After multiple false starts, Kestelman and a contingent of NBL chiefs were in Brisbane on Friday to confirm the Bullets would be back in the competition for the 2016-17 season, ending a seven-year absence.
The team have abandoned the former Bullets’ colours of blue and gold and will instead wear maroon and gold, in a nod to Queensland’s traditional sporting colours and the NBA’s Cleveland Cavaliers.
Kestelman also unveiled the club’s new logo, featuring a basketball as a stylised bullet.
“Brisbane is one of the biggest markets if you have a look by population. It’s an absolute must and it’s been extremely disappointing for the game that we haven’t had a Brisbane team in the league for this many years,” Kestelman told reporters.
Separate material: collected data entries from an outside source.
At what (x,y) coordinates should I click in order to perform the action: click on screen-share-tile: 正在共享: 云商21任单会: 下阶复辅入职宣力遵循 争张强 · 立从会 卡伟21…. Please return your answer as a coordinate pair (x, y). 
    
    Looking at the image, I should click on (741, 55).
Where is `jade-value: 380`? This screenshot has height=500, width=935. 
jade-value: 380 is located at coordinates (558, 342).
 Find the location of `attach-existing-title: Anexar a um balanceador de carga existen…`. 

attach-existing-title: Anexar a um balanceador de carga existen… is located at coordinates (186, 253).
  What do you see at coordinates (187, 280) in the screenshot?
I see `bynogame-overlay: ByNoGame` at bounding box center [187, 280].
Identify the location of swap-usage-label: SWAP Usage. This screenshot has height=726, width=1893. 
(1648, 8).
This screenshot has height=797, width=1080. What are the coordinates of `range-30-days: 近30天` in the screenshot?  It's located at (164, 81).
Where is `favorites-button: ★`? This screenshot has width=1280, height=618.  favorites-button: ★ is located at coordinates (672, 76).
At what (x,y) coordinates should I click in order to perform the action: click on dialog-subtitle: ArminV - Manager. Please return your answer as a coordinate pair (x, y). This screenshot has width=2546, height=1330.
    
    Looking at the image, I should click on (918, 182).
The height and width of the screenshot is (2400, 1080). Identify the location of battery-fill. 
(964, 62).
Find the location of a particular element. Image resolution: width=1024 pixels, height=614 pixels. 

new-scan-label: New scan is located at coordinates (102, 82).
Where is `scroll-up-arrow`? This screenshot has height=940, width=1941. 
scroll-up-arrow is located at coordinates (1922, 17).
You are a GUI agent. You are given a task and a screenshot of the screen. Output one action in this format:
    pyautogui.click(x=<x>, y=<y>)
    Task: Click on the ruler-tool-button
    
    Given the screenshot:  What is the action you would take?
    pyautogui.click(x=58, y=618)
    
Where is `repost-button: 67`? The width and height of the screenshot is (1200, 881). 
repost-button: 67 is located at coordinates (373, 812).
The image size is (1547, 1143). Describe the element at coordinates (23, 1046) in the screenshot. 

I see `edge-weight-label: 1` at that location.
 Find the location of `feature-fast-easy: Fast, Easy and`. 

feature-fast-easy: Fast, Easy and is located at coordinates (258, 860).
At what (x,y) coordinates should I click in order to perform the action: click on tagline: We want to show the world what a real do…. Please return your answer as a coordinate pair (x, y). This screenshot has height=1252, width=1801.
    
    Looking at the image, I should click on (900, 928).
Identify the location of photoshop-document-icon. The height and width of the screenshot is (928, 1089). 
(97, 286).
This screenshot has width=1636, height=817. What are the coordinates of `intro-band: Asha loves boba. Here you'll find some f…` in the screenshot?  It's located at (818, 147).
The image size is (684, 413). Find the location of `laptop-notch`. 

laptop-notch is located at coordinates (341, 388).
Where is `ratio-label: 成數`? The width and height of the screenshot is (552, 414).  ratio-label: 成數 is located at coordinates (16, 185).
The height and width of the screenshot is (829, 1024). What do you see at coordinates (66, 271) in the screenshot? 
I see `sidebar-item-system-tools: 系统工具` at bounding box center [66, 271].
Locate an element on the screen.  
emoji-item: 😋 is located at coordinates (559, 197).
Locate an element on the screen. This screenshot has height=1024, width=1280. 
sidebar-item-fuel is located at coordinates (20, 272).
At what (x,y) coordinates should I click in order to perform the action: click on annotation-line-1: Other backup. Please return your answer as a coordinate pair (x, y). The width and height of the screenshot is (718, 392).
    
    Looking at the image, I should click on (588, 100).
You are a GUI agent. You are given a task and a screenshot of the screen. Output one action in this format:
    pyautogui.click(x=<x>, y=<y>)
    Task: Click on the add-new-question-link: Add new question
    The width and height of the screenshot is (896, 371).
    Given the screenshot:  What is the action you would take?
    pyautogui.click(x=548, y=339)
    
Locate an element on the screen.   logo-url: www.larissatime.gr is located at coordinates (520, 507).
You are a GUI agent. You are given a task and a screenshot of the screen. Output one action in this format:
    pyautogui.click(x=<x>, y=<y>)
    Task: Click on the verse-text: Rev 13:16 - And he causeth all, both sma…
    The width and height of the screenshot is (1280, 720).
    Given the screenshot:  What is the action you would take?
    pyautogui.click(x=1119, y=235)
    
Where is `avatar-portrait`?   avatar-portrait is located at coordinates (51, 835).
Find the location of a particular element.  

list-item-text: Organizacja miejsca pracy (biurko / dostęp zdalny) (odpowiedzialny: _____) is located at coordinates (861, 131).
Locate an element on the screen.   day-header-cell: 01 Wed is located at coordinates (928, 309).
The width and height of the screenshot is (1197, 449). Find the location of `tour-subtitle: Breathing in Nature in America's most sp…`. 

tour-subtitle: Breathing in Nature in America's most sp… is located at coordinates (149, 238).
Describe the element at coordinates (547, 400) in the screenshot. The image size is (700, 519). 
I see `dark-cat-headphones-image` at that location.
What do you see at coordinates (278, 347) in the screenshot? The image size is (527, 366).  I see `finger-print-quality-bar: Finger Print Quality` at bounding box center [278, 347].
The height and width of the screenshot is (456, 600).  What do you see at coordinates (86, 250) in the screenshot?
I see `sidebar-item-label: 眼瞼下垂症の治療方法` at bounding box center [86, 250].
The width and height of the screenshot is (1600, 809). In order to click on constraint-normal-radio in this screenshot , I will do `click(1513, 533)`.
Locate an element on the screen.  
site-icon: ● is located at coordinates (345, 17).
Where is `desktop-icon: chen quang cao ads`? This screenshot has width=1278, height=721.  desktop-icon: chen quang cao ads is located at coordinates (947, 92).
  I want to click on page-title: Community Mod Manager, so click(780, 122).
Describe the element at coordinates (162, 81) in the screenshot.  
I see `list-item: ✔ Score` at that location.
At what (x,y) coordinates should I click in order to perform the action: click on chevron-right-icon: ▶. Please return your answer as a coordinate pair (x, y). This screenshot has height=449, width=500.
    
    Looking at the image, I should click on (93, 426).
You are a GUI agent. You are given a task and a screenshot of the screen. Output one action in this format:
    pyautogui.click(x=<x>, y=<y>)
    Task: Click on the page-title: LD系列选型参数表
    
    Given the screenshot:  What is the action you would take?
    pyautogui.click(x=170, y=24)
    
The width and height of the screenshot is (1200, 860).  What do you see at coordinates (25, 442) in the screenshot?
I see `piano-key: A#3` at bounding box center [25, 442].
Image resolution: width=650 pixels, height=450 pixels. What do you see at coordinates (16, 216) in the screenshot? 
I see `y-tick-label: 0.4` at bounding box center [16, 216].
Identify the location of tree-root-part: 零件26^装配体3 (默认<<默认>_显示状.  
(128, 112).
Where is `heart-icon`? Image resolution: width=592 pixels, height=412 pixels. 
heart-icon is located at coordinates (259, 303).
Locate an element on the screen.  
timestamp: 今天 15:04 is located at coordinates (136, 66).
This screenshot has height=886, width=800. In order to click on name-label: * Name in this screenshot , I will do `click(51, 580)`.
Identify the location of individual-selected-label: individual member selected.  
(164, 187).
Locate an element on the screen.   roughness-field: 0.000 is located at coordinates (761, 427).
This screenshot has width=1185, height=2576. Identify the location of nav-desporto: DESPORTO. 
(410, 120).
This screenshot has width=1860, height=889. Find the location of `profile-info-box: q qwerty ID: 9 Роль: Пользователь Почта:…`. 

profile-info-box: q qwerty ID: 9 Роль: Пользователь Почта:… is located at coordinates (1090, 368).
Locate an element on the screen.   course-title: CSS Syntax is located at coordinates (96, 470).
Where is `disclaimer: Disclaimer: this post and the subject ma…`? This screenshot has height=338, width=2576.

“There wasn’t even a thought process – it’s just a natural progression. To me, there’s no professional NBL league without a professional team from the Brisbane area.”
Kestelman said the NBL had considered bringing Brisbane back into the fold under a different name “for about 30 seconds”, before deciding to revive the Bullets’ name and more than 30 years of history.
The inclusion of a Brisbane team was a condition of the recent five-year broadcast deal signed with Fox Sports, who will broadcast every NBL game this season.
It comes on the back of a league-wide revamp of the NBL under the stewardship of millionaire businessman Kestelman, who completed a $6 million takeover of the competition earlier this year.
Kestelman, now NBL executive chairman, has been dubbed the Frank Lowy of basketball and says the sport is riding a wave of support in Australia only previously seen in the 1990s.
“It does feel a little bit of the Jordan days of NBA success, but even more so with the success we have as Australia and our players on the world stage,” he said.
“It certainly feels like we’re all set up for an amazing year of NBL and then Brisbane for the next year – I think we’re absolutely off and running.”
Six-time NBL champion CJ Bruton, the son of Bullets legend Cal Bruton, is the team’s first official employee and will serve as assistant coach and director of basketball.
Kestelman said the intention was for the Bullets to be based out of the Brisbane Convention Centre in South Bank, but could play at multiple other venues as well, including the Gold Coast.
The team does not yet have an owner, but the NBL will financially underwrite the franchise until a consortium of investors is put in place.
The Bullets folded in 2008, the year after their third championship, when former owner Eddy Groves handed back their licence to the NBL following the collapse of his ABC Learning Centres empire.
Southeast Queensland has not had a NBL team since the demise of the Gold Coast Blaze three years ago.